> [PASSAGE TO READ]:
:::

That would be very strange indeed :) Can you change the above code to this:

if ("debug_mode".equalsIgnoreCase("debug_mode")) 
    debug_mode = true;

confirm it works fine and then double check why your values[0] is not "debug_mode".

Here's what comes to my mind right now as a list of things to check:

  • Check that values[0].length() == "debug_mode".length()
  • I highly doubt, but let me put it on the table anyway - are you by any chance using Unicode?
  • Can you print each character and do .equals() between that character and the respective character of the "debug_mode" string?
  • If this is in a bigger project, can you do the same in a simple Java project and confirm it works there?

To clarify, the problem is actually using DataInputStream.readLine. From javadoc (http://download.oracle.com/javase/1.6.0/docs/api/java/io/DataInputStream.html):

readLine()
      Deprecated. This method does not properly convert bytes to characters. ...

It actually has to do with Unicode in a subtle way - when you do writeChar you actually write two bytes 0 and 97, big-endian Unicode for the letter a.

:::

> [TASK A]:
Please work out how many lines of the entries below contain the string "height", and give only that number.

> [EXTRACTED RECORDS]:
:::

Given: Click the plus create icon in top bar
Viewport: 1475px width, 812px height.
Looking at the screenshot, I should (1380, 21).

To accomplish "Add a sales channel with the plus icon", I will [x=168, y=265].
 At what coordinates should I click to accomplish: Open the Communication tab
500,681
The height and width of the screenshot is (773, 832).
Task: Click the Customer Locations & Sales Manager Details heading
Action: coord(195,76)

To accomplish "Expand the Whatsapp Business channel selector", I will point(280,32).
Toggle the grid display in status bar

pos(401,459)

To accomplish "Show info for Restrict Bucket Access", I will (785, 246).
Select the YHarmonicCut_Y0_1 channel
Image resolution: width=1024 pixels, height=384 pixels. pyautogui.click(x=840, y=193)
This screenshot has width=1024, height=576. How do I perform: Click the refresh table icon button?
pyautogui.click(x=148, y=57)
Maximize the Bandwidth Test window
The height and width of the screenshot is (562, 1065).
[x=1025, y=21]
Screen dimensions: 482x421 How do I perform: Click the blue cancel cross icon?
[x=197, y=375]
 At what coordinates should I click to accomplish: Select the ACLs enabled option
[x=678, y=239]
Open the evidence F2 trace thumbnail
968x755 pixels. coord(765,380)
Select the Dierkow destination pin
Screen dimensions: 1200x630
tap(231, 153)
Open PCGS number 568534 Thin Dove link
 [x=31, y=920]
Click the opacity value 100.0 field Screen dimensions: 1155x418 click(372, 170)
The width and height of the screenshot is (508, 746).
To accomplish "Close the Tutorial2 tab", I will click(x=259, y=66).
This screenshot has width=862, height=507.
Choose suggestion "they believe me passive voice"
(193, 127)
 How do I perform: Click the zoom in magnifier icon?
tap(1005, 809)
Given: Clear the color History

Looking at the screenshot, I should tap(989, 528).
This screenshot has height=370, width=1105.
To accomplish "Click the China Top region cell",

:::

> [TASK B]:
Name every Java method that the forum reply about the failing string comparison mentions, one per line.

> [RESPONSE A]:
8

> [RESPONSE B]:
equalsIgnoreCase
length
equals
readLine
writeChar